Selected excerpt Block Start

Mailing List Archive

svn commit: rev 6690 - incubator/spamassassin/trunk/lib/Mail/SpamAssassin
Author: quinlan
Date: Mon Feb 16 01:18:40 2004
New Revision: 6690

Modified:
incubator/spamassassin/trunk/lib/Mail/SpamAssassin/HTML.pm
Log:
rewrite most of the URI handling code


Modified: incubator/spamassassin/trunk/lib/Mail/SpamAssassin/HTML.pm
==============================================================================
--- incubator/spamassassin/trunk/lib/Mail/SpamAssassin/HTML.pm (original)
+++ incubator/spamassassin/trunk/lib/Mail/SpamAssassin/HTML.pm Mon Feb 16 01:18:40 2004
@@ -198,6 +198,10 @@
}
}

+use constant URI_STRICT => 0;
+
+# resolving relative URIs as defined in RFC 2396 (steps from section 5.2)
+# using draft http://www.gbiv.com/protocols/uri/rev-2002/rfc2396bis.html
sub parse_uri {
my ($u) = @_;
my %u;
@@ -206,94 +210,129 @@
return %u;
}

-# resolving relative URIs as defined in RFC 2396 (steps from section 5.2)

Selected excerpt Block End

(Exercise details)
Carry on the SpamAssassin commit diff above, starting after its final line.

Information supplied Block Start

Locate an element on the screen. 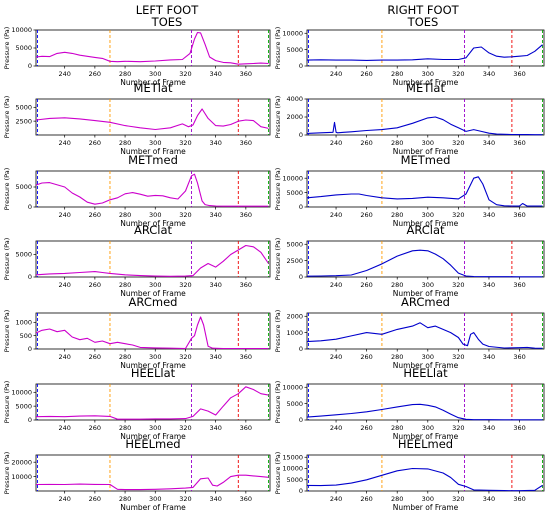 Image resolution: width=550 pixels, height=514 pixels. panel-4-left-x-tick-label: 300 is located at coordinates (155, 285).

Information supplied Block End

(Result of this exercise)
-sub push_uri {
- my ($self, $uri) = @_;
-
- return unless defined $uri;
+sub remove_dot_segments {
+ my ($input) = @_;
+ my $output = "";

- # step 1
- my %uri = parse_uri($uri);
+ $input =~ s@^(?:\.\.?/)@/@;

- # step 2
- if (!$uri{path} && !$uri{scheme} && !$uri{authority} && !$uri{query}) {
- return;
+ while ($input) {
+ if ($input =~ s@^/\.(?:$|/)@/@) {
+ }
+ elsif ($input =~ s@^/\.\.(?:$|/)@/@) {
+ $output =~ s@/?[^/]*$@@;
+ }
+ elsif ($input =~ s@(/?[^/]*)@@) {
+ $output .= $1;
+ }
}
+ return $output;
+}

- my $base = $self->{html}{base_href};
+sub merge_uri {
+ my ($base_authority, $base_path, $r_path) = @_;

- if (!defined $base || !$base) {
- push @{$self->{html}{uri}}, $uri;
- return;
+ if (defined $base_authority && !$base_path) {
+ return "/" . $r_path;
}
-
- my %base = parse_uri($base); # don't need to parse base until here
-
- # step 3
- if (!$uri{scheme}) {
- $uri{scheme} = $base{scheme};
+ else {
+ if ($base_path =~ m|/|) {
+ $base_path =~ s|(?<=/)[^/]*$||;
+ }
+ else {
+ $base_path = "";
+ }
+ return $base_path . $r_path;
}
+}
+
+sub target_uri {
+ my ($base, $r) = @_;

- # step 4
- if ($uri{authority}) {
- goto result;
+ my %r = parse_uri($r); # parsed relative URI
+ my %base = parse_uri($base); # parsed base URI
+ my %t; # generated temporary URI
+
+ if ((not URI_STRICT) and
+ (defined $r{scheme} && defined $base{scheme}) and
+ ($r{scheme} eq $base{scheme}))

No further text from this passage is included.